Raw records
= = = = =
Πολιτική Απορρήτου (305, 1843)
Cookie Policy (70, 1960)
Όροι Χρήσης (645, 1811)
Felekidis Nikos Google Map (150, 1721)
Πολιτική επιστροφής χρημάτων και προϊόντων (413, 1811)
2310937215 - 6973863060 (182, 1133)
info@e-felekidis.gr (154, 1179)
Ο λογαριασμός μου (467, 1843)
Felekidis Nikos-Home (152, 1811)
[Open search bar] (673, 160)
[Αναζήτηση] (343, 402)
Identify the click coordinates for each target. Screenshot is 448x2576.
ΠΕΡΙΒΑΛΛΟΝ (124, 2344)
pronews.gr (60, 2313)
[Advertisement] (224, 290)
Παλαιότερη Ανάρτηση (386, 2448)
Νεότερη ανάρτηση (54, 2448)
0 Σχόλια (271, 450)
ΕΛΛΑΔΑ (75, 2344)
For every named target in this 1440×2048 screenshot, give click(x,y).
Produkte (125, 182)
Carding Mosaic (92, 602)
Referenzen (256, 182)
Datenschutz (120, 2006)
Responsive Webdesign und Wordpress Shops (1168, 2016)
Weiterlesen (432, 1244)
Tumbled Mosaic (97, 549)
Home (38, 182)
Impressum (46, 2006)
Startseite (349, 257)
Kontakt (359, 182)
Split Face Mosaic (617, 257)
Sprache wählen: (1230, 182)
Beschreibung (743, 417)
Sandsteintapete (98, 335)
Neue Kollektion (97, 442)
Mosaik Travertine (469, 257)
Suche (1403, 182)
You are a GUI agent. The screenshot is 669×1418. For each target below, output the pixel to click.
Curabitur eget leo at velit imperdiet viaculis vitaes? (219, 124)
= = = = =
#### WHAT TO DO
Recast the entries as a JSON list of strings, one string for each line, from the line with "[Advertisement] (224, 290)" up to and including the line with "Kontakt (359, 182)". Leave out any blank lines.

#### ANSWER BELOW
[
  "[Advertisement] (224, 290)",
  "Παλαιότερη Ανάρτηση (386, 2448)",
  "Νεότερη ανάρτηση (54, 2448)",
  "0 Σχόλια (271, 450)",
  "ΕΛΛΑΔΑ (75, 2344)",
  "For every named target in this 1440×2048 screenshot, give click(x,y).",
  "Produkte (125, 182)",
  "Carding Mosaic (92, 602)",
  "Referenzen (256, 182)",
  "Datenschutz (120, 2006)",
  "Responsive Webdesign und Wordpress Shops (1168, 2016)",
  "Weiterlesen (432, 1244)",
  "Tumbled Mosaic (97, 549)",
  "Home (38, 182)",
  "Impressum (46, 2006)",
  "Startseite (349, 257)",
  "Kontakt (359, 182)"
]